As someone who has spent considerable time working with colleges/universities focused on student engagement and success, and as a parent of four children who each navigated the college application process with his or her unique personality, experiences and list of “dream” schools, I fully appreciate how stressful the college application process can be. While disappointment builds resilience, no parent wants to see his/her child build character through countless rejection letters.
But does applying to college have to be so stressful? To some extent, yes. For most seniors, this is the first critical decision point and possible rejection they have faced. They fear their hard work, academic achievements and extra-curricular contributions will not distinguish them enough to gain admission to a school of their choice. Seniors tend to focus on what they think of as weaknesses in their application packages, whether it’s a standardized test score, one poor grade, lack of a varsity sport or no significant leadership position. In our hyper-competitive, social media-oriented society, this tends to be a time of self-doubt and vulnerability even for those perceived as the best and the brightest. And the logistics of the college application process can become all-consuming. Organizing the application materials, references, transcripts and multiple essays often weigh heavily on students even with exceptional time management and organizational skills.
At the same time, parents bring their own range of emotions to this process. For most parents, the only exposure to the college admissions process may be their own experience decades earlier. Parents who typically steer their children through life’s everyday mazes, clearing obstacles and paving the way to ensure their children’s success, realize they now have no control and will be forced to relinquish the reins. Parents fear their children will be disappointed by the outcomes of the application process, a process they have no ability to influence. Lastly, parents have dreams for their children and may need to face the reality that their dreams may not align with the aspirations embraced by their sons and daughters.
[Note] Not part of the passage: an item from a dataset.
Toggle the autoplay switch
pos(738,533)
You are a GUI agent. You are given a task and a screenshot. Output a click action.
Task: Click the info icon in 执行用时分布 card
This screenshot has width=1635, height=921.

So what can a parent do to be helpful through this process? What is an appropriate role? Here are some tips to guide you:
1. Resist your desire to over-engineer the process and do not broadcast your own anxiety. Thinking that you can somehow “game” the system sends a negative message to your child. As a parent, you do not need to be an expert on the college application process. Your value-added comes from knowing your child and supporting him/her through years of other challenges. The best way to support your child is to celebrate what he/she brings to the college application process. Be proud of your child and help him/her see the value of what they’ve accomplished. Don’t say: Maybe you should re-take your SAT’s for a fourth or fifth time to see if you can get 10 more points in Math. Do say: Find schools where you will be happy and where you will shine.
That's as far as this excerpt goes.